# EXERCISE
Please go through the items below and pull out every line that contains the word "coordinates".

Source records
▼

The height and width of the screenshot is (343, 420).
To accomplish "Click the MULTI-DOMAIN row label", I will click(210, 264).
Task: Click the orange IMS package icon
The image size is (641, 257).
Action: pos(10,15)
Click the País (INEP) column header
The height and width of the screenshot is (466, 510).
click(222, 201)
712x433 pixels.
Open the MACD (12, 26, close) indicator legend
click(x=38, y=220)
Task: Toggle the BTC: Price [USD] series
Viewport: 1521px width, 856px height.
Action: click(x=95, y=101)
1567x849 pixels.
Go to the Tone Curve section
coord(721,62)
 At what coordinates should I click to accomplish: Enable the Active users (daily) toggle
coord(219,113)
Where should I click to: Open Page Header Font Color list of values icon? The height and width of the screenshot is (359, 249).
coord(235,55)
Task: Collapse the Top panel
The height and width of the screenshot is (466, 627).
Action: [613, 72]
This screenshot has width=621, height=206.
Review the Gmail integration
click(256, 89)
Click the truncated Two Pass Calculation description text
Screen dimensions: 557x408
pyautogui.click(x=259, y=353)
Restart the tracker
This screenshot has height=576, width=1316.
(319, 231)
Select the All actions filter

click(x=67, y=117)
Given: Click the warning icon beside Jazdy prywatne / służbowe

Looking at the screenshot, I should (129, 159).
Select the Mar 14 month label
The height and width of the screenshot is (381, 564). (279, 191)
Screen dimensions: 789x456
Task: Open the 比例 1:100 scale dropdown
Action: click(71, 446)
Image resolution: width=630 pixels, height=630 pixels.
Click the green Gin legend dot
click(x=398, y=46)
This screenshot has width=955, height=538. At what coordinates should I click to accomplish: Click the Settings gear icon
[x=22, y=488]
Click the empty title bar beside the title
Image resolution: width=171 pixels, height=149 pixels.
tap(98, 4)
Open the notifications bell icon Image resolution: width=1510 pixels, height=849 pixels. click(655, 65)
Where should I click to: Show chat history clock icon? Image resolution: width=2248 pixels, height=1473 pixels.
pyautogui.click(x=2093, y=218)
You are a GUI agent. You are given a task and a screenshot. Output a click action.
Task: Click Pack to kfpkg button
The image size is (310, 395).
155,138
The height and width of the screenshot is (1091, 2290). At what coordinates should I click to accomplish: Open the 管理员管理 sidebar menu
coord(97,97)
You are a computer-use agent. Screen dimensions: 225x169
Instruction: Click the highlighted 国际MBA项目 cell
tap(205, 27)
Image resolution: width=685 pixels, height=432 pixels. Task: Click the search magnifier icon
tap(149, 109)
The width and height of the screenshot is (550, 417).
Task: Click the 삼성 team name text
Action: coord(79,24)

▲

# FINISHED ANSWER
 At what coordinates should I click to accomplish: Enable the Active users (daily) toggle
This screenshot has width=955, height=538. At what coordinates should I click to accomplish: Click the Settings gear icon
The height and width of the screenshot is (1091, 2290). At what coordinates should I click to accomplish: Open the 管理员管理 sidebar menu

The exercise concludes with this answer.